Blog: How to Build an Artificial General Intelligence
What is Artificial General Intelligence?
Before we can try to create an Artificial General Intelligence (I’ll call it AGI from now on), we have to figure out what it is. Let’s start with some basic definitions.
Wikipedia says that an AGI is “ the intelligence of a machine that could successfully perform any intellectual task that a human being can”¹.
And intelligence could be described as “ as the ability to perceive or infer information, and to retain it as knowledge to be applied towards adaptive behaviors within an environment or context”².
You may or may not agree with this definitions, but they are good enough for our purposes here.
If we want to create a system that can solve all the problems on Earth and beyond, it needs to be able to gain knowledge and to use it to increase its ability to solve other problems, and thus, become more and more intelligent in the process.
What’s the difference between AGI and the kind of AI that we have today? An AGI surpasses Artificial Narrow Intelligence (ANI), which is what current AI is, in the amount of problems that it can solve and in its ability to transfer knowledge from one task or domain to another.
If you don’t know what any of these terms mean or what I am talking about, I recommend you to read this amazing series of posts by Tim Urban explaining the different kinds of AIs and what it could mean for the human race to develop a fully-fledged AGI.
Solving All The Problems In The World
Any problem fits into one of this categories:
- Problems we have already solved as a species
- Problems that we are trying to solve
- Problems that we’ll try to solve in the future once we have the capabilities or realize that they exist
- Problems that we will never even know that they exist (Clue: This is the larger bucket)
Keeping this in mind, let’s see how this relates to our efforts to figure out what AGI is. Let’s start by calling the set of problems that our AGI can solve right now, the “Space of Solvable Problems”, which will be a subset of the problems we are trying to solve.
Our AGI should be able to work on this initially small group of challenges, and by doing so, increase the size of the set of problems it can solve.
This Space of Solvable Problems, currently corresponds to every task that can be mastered with Machine Learning today.
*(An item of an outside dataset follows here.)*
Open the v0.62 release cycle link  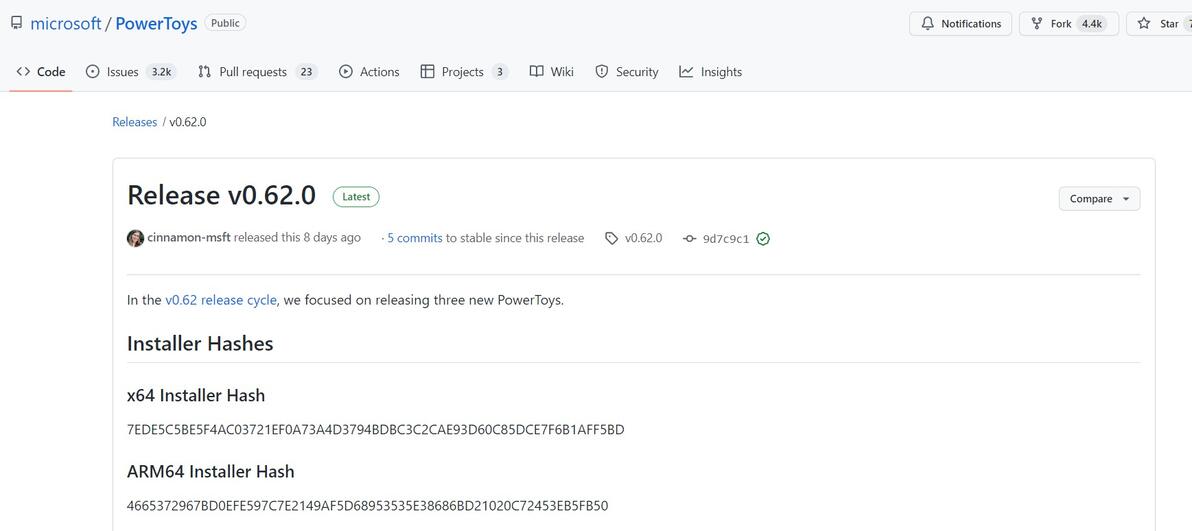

Expanding The Space of Solvable Problems
So, instead of thinking of AGI as an algorithm that, once turned on, will devour all of the information on the Internet in a matter of days or hours, and become so intelligent that it knows everything and far exceeds us with its intellect leaving us far behind, it will make much more sense to think of it as a piece of software that iterates over a given set of problems and increases progressively its ability to solve the problems at hand and further ones down the road, until it can solve all the problems that we face on this planet.
How can we even start to think about creating such a system? I believe a good starting point it’s to look at how we solve problems ourselves.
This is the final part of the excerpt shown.